WHAT TO WORK ON »
Below are the entries to work from; restate word for word the portion that opens with the line containing "Screen dimensions: 1517x596" and closes with the line containing "Task: Select the perishable option label", keeping both.

PROVIDED DATA »
##########
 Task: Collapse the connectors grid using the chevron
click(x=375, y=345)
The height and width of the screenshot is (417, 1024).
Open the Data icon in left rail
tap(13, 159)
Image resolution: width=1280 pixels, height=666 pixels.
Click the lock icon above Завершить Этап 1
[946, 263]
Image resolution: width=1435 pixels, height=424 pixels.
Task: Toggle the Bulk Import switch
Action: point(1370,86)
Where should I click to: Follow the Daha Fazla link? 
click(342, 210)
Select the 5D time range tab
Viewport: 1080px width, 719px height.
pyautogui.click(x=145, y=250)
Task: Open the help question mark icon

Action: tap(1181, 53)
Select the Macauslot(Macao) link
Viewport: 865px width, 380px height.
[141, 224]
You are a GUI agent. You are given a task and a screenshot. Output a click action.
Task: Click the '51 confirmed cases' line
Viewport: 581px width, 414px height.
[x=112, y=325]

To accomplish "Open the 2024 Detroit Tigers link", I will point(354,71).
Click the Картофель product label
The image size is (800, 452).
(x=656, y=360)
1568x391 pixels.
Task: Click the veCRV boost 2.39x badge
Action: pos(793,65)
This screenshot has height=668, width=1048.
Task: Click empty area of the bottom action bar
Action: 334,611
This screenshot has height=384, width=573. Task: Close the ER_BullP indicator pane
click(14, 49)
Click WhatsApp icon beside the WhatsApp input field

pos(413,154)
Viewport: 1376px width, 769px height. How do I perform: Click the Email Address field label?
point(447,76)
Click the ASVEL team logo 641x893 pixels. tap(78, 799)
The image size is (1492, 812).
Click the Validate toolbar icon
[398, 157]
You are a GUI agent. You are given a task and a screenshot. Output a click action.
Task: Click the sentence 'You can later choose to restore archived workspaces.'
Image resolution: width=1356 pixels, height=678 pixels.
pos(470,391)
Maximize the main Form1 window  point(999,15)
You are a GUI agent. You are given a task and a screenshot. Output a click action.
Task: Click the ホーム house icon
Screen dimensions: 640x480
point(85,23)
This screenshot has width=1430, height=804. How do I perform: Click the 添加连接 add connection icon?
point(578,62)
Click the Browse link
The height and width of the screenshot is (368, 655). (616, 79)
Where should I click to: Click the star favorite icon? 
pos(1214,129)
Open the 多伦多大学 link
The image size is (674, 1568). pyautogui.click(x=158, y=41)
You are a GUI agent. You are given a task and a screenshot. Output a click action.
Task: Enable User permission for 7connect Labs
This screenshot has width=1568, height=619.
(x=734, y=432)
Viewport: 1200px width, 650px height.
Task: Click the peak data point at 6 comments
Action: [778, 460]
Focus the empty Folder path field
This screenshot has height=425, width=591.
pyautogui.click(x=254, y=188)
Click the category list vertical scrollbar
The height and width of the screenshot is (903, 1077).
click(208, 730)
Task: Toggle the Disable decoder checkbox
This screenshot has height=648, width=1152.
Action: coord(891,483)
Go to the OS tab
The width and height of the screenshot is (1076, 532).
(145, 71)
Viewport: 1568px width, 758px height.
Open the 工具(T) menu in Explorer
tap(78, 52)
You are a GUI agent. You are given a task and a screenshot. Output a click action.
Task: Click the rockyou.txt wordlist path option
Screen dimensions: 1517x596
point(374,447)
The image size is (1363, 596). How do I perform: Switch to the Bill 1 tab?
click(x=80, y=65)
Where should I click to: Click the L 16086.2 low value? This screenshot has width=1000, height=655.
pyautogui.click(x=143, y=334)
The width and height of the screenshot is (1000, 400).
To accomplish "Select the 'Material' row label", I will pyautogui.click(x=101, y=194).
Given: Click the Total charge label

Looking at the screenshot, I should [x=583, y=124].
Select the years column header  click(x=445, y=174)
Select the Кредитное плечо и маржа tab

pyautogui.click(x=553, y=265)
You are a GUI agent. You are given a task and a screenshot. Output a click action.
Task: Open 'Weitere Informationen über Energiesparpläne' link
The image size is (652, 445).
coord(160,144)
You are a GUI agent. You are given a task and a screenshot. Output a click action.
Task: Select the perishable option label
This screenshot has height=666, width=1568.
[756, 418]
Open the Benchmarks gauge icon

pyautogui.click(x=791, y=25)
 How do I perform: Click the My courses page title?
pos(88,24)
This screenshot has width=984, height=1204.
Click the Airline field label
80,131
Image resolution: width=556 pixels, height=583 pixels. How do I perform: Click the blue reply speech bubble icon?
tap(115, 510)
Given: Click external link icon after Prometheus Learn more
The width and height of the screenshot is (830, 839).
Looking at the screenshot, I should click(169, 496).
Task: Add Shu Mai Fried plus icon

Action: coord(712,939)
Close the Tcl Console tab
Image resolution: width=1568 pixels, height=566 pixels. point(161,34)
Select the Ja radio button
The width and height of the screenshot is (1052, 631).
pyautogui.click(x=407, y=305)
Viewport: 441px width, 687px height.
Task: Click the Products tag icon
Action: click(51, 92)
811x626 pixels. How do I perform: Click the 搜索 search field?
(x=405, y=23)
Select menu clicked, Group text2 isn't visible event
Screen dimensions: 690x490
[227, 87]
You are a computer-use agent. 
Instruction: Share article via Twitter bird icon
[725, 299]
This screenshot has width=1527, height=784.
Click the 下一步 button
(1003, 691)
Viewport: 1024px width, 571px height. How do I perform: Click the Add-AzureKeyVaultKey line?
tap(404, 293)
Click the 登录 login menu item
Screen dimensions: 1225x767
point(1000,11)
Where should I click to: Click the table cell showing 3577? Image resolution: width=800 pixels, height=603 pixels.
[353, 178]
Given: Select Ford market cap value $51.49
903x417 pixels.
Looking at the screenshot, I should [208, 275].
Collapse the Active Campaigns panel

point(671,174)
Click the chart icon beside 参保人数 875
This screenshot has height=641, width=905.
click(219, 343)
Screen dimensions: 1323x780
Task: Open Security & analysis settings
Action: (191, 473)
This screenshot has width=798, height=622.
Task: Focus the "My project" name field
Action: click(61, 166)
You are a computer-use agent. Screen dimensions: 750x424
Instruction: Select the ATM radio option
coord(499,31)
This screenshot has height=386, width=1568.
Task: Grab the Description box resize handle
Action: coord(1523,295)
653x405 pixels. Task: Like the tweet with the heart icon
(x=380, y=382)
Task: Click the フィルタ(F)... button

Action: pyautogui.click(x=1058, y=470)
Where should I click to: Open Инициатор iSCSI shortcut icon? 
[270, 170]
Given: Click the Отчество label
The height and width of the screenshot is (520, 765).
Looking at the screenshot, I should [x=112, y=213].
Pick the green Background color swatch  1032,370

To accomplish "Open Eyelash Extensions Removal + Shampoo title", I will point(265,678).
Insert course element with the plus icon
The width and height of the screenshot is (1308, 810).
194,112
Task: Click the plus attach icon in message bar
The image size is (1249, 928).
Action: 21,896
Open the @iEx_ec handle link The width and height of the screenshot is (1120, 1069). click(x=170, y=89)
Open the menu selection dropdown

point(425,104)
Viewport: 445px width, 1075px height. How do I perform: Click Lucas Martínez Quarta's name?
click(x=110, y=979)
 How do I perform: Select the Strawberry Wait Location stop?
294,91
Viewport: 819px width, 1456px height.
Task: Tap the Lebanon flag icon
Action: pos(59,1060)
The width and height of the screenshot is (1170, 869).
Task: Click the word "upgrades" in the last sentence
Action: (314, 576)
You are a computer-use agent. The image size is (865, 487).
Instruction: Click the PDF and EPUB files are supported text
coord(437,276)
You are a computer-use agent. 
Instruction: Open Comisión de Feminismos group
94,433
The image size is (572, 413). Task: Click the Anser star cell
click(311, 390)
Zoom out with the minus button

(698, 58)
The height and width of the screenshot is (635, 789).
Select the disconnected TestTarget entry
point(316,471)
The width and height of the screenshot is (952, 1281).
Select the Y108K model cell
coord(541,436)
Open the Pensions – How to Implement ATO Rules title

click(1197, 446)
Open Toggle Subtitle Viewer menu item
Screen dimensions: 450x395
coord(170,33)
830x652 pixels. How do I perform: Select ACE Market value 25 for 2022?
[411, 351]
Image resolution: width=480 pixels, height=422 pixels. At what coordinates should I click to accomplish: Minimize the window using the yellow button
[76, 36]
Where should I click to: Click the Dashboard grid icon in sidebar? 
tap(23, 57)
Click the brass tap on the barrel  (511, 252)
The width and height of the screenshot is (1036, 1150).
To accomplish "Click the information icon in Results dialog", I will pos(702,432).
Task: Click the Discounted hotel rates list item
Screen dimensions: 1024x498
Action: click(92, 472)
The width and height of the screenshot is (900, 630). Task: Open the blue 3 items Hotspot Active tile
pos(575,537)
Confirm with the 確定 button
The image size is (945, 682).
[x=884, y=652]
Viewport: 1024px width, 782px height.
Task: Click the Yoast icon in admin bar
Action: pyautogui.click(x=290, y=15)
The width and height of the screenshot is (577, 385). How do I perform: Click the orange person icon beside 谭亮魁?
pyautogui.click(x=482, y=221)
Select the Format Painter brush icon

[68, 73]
##########
PROBLEM SOLUTION »
Screen dimensions: 1517x596
point(374,447)
The image size is (1363, 596). How do I perform: Switch to the Bill 1 tab?
click(x=80, y=65)
Where should I click to: Click the L 16086.2 low value? This screenshot has width=1000, height=655.
pyautogui.click(x=143, y=334)
The width and height of the screenshot is (1000, 400).
To accomplish "Select the 'Material' row label", I will pyautogui.click(x=101, y=194).
Given: Click the Total charge label

Looking at the screenshot, I should [x=583, y=124].
Select the years column header  click(x=445, y=174)
Select the Кредитное плечо и маржа tab

pyautogui.click(x=553, y=265)
You are a GUI agent. You are given a task and a screenshot. Output a click action.
Task: Open 'Weitere Informationen über Energiesparpläne' link
The image size is (652, 445).
coord(160,144)
You are a GUI agent. You are given a task and a screenshot. Output a click action.
Task: Select the perishable option label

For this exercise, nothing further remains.